Pero así decidan incluirlos, agregó la fuente, en la Alcaldía siguen con dudas porque se percataron de que “estos pagadiarios no funcionan desde la legalidad, no cuentan con registros, ni se tiene un inventario de cuántos son y dónde operan, por lo que invertir recursos allí generaría dificultades para el gobierno”.

En medio de ese limbo -que muestra de manera cruda la distancia que hay entre el país oficial que reconocen las leyes y el real que existe en las calles- es que a pesar de que la Alcaldesa insiste en que a la gente no la pueden sacar, los dueños de esos sitios no necesariamente le van a cumplir.

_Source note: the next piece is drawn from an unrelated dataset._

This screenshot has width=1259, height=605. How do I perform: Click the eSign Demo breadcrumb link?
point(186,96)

Eso se notó en el desalojo masivo ocurrido el martes en la tarde en Santa Fe y por el que los afectados salieron a bloquear la Caracas. 

Ese día funcionarios de la secretarías de Gobierno y de Seguridad llegaron hasta las entradas de varios pagadiarios para dejarle mercados a la gente, y también citaron a sus dueños y administradores para pedirles que pararan los desalojos.

Pero, como nos lo dijo un funcionario que estuvo allá, “algunos estaban comprometidos y otros fueron indiferentes. Unos nos respondieron que tranquilos, que no iban a sacar a nadie. Otros dijeron que mantendrían a la gente por un tiempo, pero otros no se comprometieron”.

Al día siguiente fue el desalojo de los indígenas en Santa Fe. Y, muy probablemente, ocurrirán otros en lo que resta de esta cuarentena. Y en las otras por venir.